Segment Open
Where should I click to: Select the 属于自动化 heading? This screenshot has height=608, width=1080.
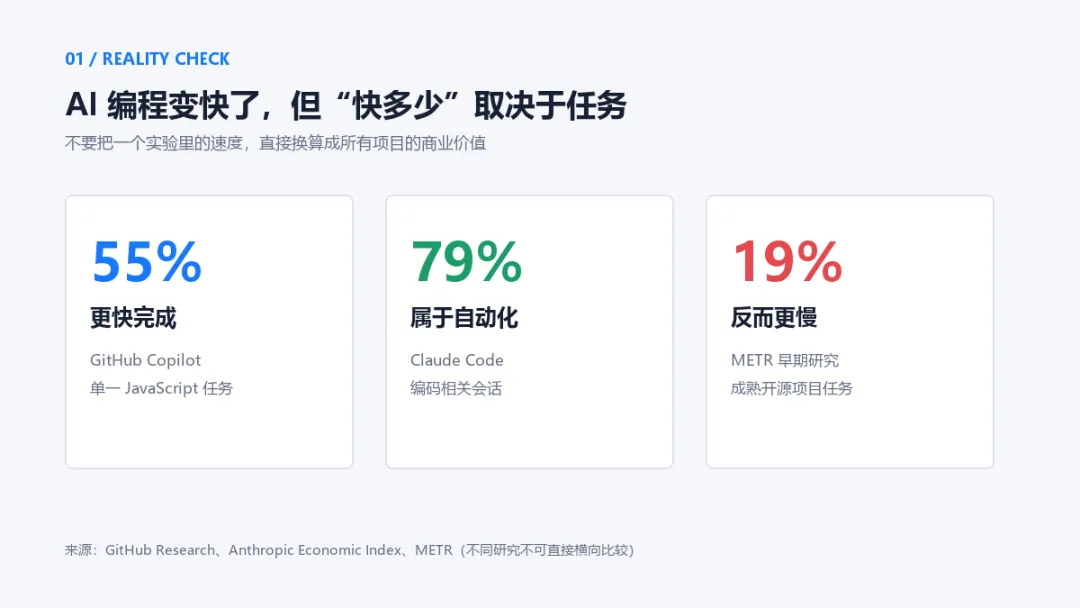click(x=464, y=318)
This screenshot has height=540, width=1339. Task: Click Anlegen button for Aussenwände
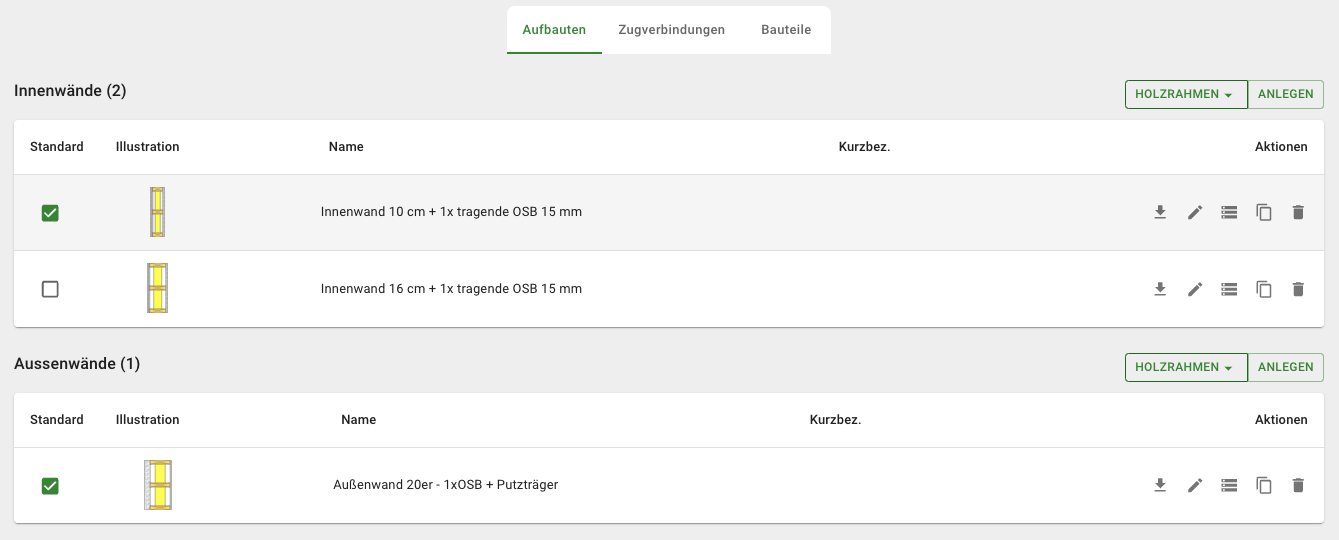[x=1285, y=367]
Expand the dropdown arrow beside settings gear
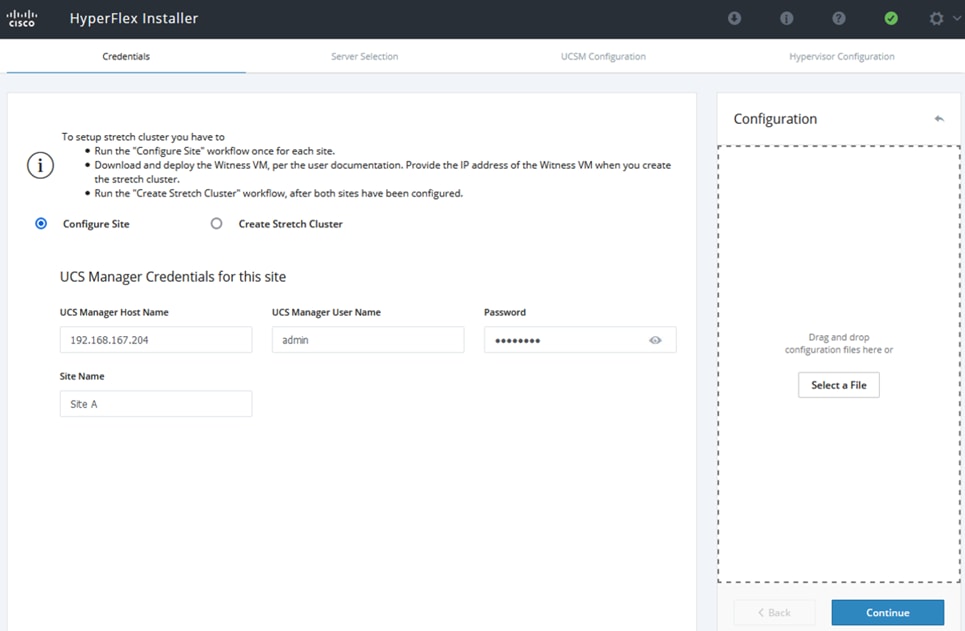Image resolution: width=965 pixels, height=631 pixels. tap(956, 18)

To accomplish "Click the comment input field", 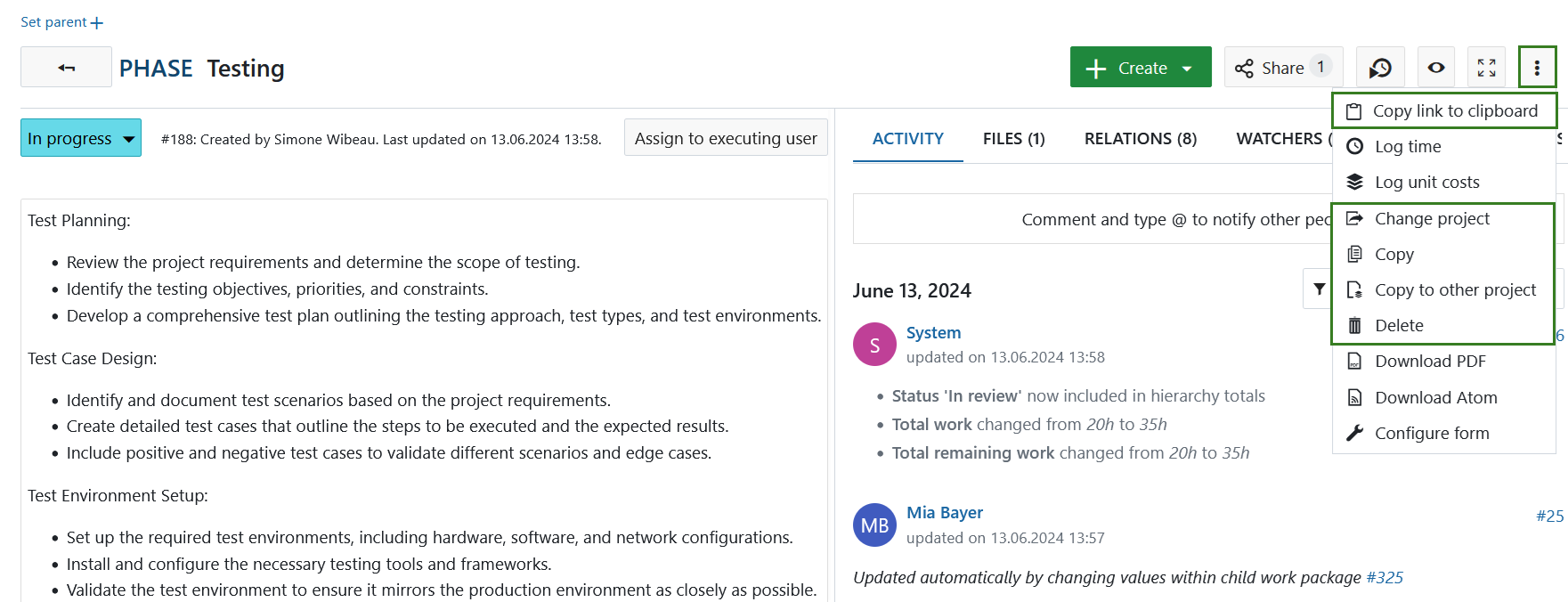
Segment Closed
### What to produce
Would you print the whole listing exactly, omitting the pictures?

### Problem solution
Where should I click to: Select the 属于自动化 heading? This screenshot has height=608, width=1080.
click(x=464, y=318)
This screenshot has height=540, width=1339. Task: Click Anlegen button for Aussenwände
[x=1285, y=367]
Expand the dropdown arrow beside settings gear
Image resolution: width=965 pixels, height=631 pixels. tap(956, 18)

To accomplish "Click the comment input field", 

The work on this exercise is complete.